- RECORDS FOR PROCESSING
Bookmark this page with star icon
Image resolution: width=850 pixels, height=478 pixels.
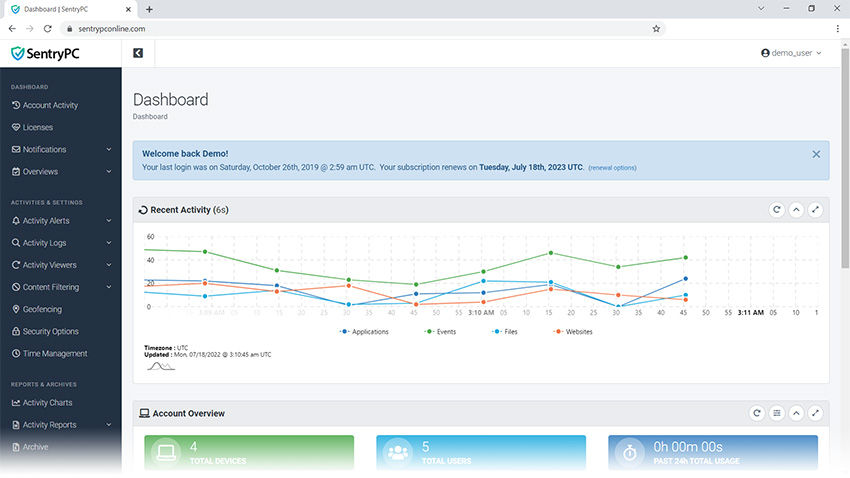656,29
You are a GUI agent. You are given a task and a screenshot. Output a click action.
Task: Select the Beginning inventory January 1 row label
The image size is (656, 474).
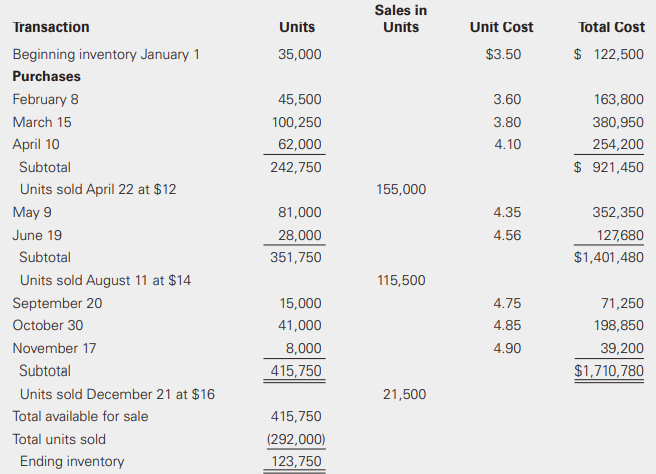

- WORK INSTRUCTIONS
Would you transcribe the listing above line by line, exactly, leaving every picture out?

- RESPONSE AREA
Bookmark this page with star icon
Image resolution: width=850 pixels, height=478 pixels.
656,29
You are a GUI agent. You are given a task and a screenshot. Output a click action.
Task: Select the Beginning inventory January 1 row label
The image size is (656, 474).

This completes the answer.